Prof. J. Joshua Yang
IEEE Fellow
University of Southern California, USA
Tutorial Introduction:
The rapid scaling of artificial intelligence (AI) has exposed fundamental challenges in energy efficiency and processing throughput that are difficult to overcome with conventional von Neumann architectures. Memristors—nanoscale resistive devices with nonvolatile, analog, and history-dependent behavior—offer a promising pathway to augment AI systems directly at the hardware level. This tutorial introduces AI augmented by memristors, drawing on recent advances in memristive materials, devices, and computing architectures.
The tutorial begins with a concise introduction to memristors, highlighting their physical mechanisms, programmability, and robustness under aggressive scaling and harsh operating conditions. It then examines memristor-based machine learning hardware accelerators, with an emphasis on in-memory computing architectures that perform vector–matrix multiplication directly within memristive arrays, substantially reducing data movement and improving energy efficiency and throughput for deep learning workloads.

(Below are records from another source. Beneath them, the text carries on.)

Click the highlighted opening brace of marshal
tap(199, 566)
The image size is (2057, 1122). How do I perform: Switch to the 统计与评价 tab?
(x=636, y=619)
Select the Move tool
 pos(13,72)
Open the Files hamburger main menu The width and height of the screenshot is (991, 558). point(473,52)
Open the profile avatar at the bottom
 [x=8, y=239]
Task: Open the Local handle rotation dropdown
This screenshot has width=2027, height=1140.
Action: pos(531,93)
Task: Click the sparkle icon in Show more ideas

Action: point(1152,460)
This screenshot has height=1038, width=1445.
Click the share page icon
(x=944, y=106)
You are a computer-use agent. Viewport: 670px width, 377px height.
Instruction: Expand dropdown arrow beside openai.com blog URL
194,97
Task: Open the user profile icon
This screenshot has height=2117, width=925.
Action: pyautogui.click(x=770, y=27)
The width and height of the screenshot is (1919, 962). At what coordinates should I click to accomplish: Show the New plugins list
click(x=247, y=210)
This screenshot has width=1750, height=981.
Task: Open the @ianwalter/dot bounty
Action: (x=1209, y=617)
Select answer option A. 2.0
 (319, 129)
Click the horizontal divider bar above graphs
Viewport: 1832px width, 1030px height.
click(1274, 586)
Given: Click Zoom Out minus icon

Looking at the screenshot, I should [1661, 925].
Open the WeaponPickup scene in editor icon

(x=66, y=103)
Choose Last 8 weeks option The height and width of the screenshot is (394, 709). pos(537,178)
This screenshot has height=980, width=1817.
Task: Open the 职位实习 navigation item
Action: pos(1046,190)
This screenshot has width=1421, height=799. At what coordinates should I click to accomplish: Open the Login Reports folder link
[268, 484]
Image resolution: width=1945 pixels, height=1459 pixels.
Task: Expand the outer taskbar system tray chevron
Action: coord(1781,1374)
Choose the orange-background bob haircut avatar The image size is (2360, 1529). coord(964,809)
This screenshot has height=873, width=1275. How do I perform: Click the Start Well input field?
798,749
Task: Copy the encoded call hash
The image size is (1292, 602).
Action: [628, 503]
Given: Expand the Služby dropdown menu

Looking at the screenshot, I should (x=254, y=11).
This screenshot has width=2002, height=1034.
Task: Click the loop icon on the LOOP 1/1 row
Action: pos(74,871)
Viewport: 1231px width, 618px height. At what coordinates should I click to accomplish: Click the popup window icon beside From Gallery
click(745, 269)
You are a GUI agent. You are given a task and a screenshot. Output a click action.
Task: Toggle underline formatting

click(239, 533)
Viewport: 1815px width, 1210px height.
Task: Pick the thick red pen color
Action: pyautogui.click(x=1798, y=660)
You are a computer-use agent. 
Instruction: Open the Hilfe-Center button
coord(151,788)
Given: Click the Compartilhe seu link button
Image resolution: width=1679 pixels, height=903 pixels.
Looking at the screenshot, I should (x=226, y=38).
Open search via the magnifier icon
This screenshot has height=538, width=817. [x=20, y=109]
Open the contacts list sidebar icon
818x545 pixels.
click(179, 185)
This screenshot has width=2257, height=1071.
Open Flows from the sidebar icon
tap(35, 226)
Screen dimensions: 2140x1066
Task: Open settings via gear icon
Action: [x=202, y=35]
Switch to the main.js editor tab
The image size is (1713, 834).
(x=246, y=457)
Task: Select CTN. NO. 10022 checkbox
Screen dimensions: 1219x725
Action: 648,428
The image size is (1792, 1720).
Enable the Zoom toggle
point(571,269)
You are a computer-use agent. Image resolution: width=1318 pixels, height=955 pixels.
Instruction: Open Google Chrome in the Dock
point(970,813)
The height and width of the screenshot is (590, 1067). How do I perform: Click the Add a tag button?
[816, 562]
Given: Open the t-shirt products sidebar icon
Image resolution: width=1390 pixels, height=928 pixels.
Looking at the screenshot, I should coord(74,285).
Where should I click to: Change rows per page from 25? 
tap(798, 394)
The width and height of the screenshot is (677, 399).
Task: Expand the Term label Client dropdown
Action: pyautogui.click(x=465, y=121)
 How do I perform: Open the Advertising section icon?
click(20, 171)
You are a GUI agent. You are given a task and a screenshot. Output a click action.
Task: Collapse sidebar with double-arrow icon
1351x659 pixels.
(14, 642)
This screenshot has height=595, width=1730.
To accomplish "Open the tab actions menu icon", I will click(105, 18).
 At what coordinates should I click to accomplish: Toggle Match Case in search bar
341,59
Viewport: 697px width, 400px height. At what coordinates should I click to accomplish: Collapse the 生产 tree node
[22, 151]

Moving beyond static weight storage, the tutorial focuses on neuromorphic computing enabled by the intrinsic dynamical properties of memristors, including nonlinearity, stochasticity, and diffusion dynamics. These properties enable native implementations of synaptic plasticity, temporal information processing, and close integration with sensors, supporting brain-inspired and time-dependent AI paradigms that are difficult to realize efficiently using purely digital hardware.
By bridging devices, circuits, and algorithms, this tutorial presents a unified perspective on how memristors can both accelerate existing AI workloads and enable new neuromorphic computing paradigms, pointing toward scalable, energy-efficient, and adaptive AI hardware for the post-Moore era.
Speaker Biography:
Dr. J. Joshua Yang is the Arthur B. Freeman Chair professor of Electrical and Computer Engineering in the Ming Hsieh Department of Electrical and Computer Engineering. He joined USC in 2020, coming from the faculty of the University of Massachusetts, Amherst. Specializing in post-CMOS hardware for neuromorphic computing, machine learning, and artificial intelligence, he has published many groundbreaking research papers in these domains. His innovative work has led to the granting of over 120 US patents. He is the Associate Editor of Science Advances on neuromorphic topics and the Founding Chair of the IEEE Neuromorphic Computing Technical Committee (2021). He serves as the director of an Air Force-funded Center of Excellence on Neuromorphic Computing at USC. Recognized as a Clarivate Highly Cited Researcher and listed among the Top Best Scientists in the Electronics and Electrical Engineering category by Research.com, he was elected Fellow of the IEEE (2022) and of the National Academy of Inventors (NAI) (2023), for his contributions to resistive switching materials and devices for nonvolatile memory and neuromorphic computing.